Et vous, les veuves, que vos habits, votre maintien et vos paroles soient honnêtes. Soyez pieuses dans vos actes comme dans vos mœurs. Modérez vos besoins, armez-vous de patience, vous en aurez bien besoin ! Soyez fortes et résolues face aux tribulations et aux difficultés matérielles. Restez humbles de caractère, d’aspect et de paroles, et charitables dans vos actes.

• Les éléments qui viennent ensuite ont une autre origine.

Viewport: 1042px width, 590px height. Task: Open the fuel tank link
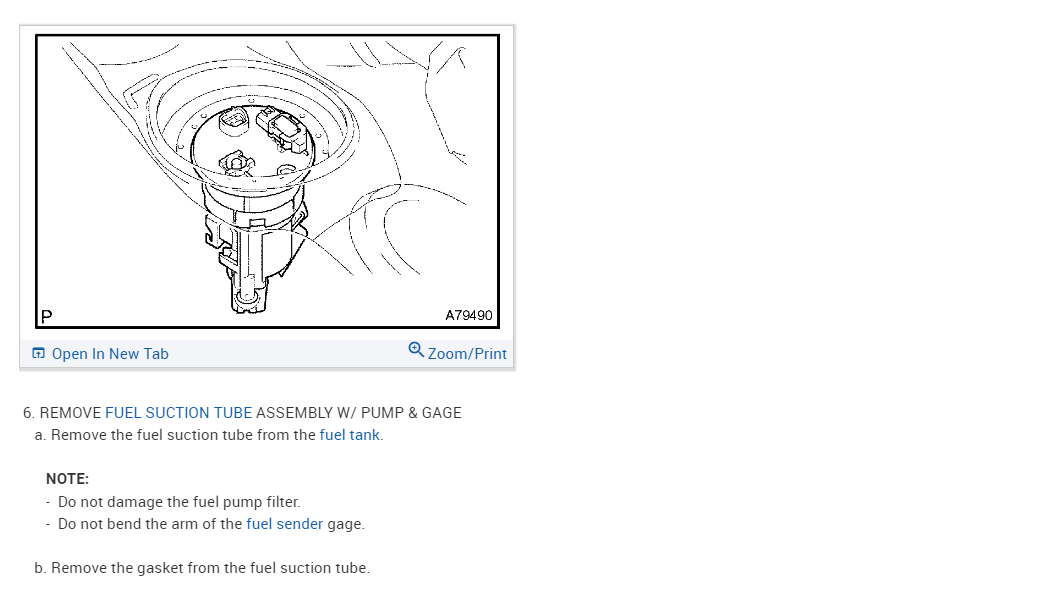click(x=350, y=435)
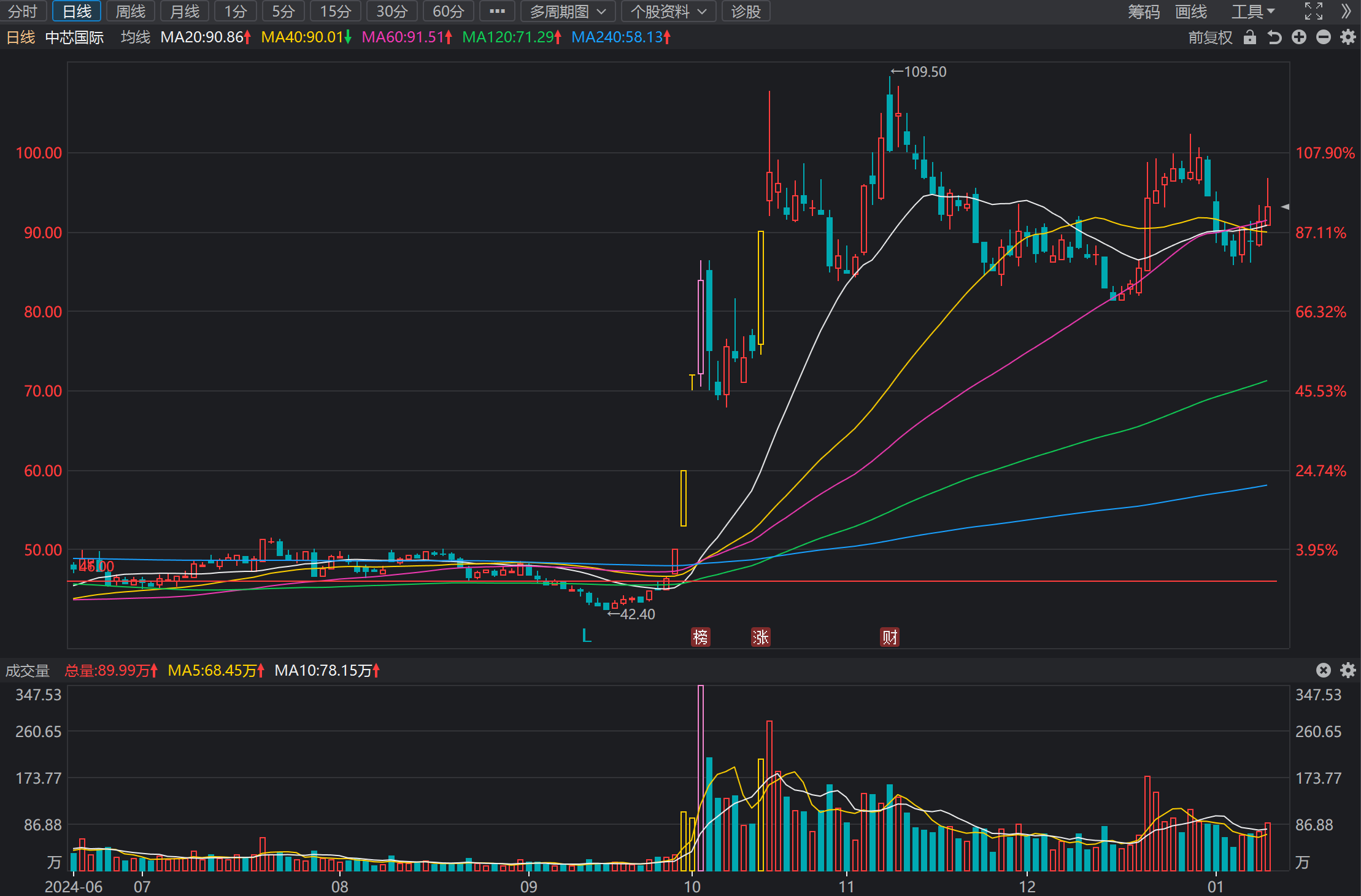The image size is (1361, 896).
Task: Click the lock icon beside 前复权
Action: 1250,37
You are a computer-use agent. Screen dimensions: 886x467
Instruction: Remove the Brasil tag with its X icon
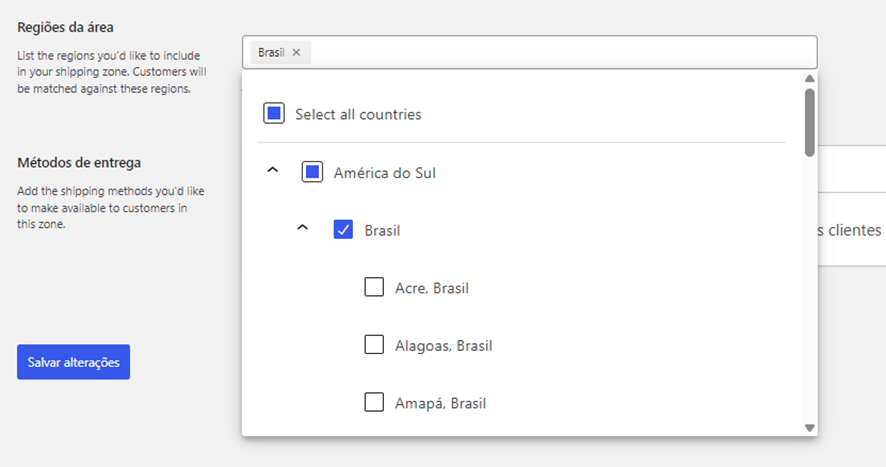pyautogui.click(x=296, y=52)
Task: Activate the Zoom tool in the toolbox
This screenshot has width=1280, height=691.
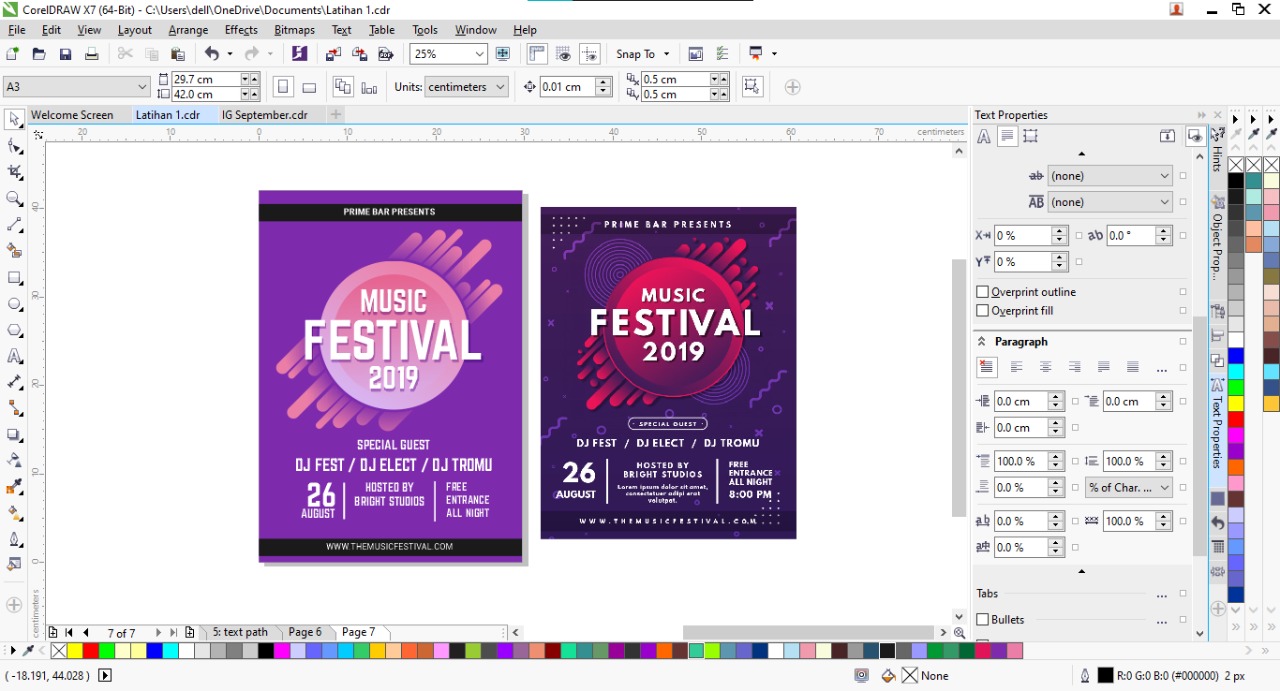Action: coord(14,199)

Enfin, vous toutes, mesdames, femmes de grande, de moyenne ou d’humble condition, avant toute chose restez sur vos gardes et soyez vigilantes pour vous défendre contre les ennemis de votre honneur et de votre vertu. Voyez, chères amies, comme de toutes parts ces hommes vous accusent des pires défauts ! Démasquez leur imposture par l’éclat de votre vertu ; en faisant le bien, convainquez de mensonge tout ceux qui vous calomnient. Ainsi pourriez-vous dire avec le Psalmiste : " L’iniquité du méchant retombera sur sa tête. ". Repoussez ces hypocrites enjôleurs qui cherchent à vous prendre par leurs beaux discours et par toutes les ruses imaginables votre bien le plus précieux, c’est-à-dire votre honneur et l’excellence de votre réputation ! Oh ! fuyez, mesdames, fuyez cette folle passion qu’ils exaltent auprès de vous ! Fuyez-la ! Pour l’amour de Dieu, fuyez ! Rien de bon ne peut vous en arriver ; soyez certaines, au contraire, que même si le jeu en paraît plaisant, cela se terminera toujours à votre préjudice. Ne vous laissez jamais persuader du contraire, car c’est la stricte vérité. Souvenez-vous, chères amies, comment ces hommes vous accusent de fragilité, de légèreté et d’inconstance, ce qui ne les empêche point de déployer les ruses les plus sophistiquées et de s’évertuer par mille manières à vous séduire et à vous prendre, comme autant de bêtes dans leurs filets ! Fuyez, mesdames, fuyez ! Evitez ces liaisons, car sous la gaieté se cachent les poisons les plus amers, ce qui entraînent la mort. Daignez, mes très vénérées dames, accroître et multiplier les habitantes de notre Cité en recherchant la vertu et en fuyant le vice, et réjouissez-vous dans le bien. Quant à moi, votre servante, ne m’oubliez pas dans vos prières, afin que Dieu m’accorde la grâce de vivre et de persévérer ici-bas en son saint service, et qu’à ma mort il me pardonne mes grandes fautes et m’accueille dans la joie éternelle. Qu’il étende sur vous toutes cette même grâce. Amen.

Ici finit la troisième et dernière partie du Livre de la Cité des Dames.